(Data entries)
__________________________________________________

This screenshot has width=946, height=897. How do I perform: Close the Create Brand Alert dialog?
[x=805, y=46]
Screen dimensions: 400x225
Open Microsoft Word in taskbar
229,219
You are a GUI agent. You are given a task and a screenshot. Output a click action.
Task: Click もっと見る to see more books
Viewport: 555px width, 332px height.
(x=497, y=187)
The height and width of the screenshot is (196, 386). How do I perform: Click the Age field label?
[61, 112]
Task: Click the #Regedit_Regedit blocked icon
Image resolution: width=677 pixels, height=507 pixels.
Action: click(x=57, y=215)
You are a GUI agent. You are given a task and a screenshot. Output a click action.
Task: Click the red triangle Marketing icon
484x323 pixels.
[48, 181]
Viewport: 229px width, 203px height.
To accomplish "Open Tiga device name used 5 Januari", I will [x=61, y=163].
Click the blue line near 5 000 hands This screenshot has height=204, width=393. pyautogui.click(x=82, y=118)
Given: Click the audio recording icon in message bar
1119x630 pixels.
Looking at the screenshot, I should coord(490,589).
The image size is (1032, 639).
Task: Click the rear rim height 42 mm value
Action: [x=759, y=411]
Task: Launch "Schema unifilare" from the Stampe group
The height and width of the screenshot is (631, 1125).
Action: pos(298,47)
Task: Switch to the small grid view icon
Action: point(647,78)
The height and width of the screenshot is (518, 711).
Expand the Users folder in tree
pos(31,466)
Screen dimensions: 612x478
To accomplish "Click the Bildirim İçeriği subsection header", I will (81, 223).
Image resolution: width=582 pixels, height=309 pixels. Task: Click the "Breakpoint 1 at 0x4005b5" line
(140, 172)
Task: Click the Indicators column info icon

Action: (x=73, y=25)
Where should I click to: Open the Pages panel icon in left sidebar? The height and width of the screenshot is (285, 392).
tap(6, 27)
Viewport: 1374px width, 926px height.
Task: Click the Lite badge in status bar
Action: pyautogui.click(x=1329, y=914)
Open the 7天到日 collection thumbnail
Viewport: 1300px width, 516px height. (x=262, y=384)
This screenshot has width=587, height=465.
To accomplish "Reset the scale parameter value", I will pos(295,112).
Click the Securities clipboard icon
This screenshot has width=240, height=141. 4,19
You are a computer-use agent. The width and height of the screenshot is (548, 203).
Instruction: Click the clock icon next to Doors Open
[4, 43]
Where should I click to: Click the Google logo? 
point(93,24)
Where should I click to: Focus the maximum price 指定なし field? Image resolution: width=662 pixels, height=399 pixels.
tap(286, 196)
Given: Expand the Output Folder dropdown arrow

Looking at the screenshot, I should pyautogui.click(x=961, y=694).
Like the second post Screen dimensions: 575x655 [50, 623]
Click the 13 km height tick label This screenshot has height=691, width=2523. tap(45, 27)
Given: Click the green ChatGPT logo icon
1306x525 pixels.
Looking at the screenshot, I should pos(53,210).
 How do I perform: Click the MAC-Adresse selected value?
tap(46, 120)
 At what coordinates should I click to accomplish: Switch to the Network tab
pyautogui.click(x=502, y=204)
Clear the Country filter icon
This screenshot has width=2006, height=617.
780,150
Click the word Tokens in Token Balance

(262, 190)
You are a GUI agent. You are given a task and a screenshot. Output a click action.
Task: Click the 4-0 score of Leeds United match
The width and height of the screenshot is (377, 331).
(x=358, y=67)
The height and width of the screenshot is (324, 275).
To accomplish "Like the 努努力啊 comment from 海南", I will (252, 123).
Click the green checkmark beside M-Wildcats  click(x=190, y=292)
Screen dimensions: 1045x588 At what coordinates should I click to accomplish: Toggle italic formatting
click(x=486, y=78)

__________________________________________________

▶ [Exercise objective]: Copy out every line from the data above in which the word "will" occurs.

▶ [Finished exercise]:
To accomplish "Open Tiga device name used 5 Januari", I will [x=61, y=163].
To accomplish "Click the Bildirim İçeriği subsection header", I will (81, 223).
To accomplish "Reset the scale parameter value", I will pos(295,112).
To accomplish "Like the 努努力啊 comment from 海南", I will (252, 123).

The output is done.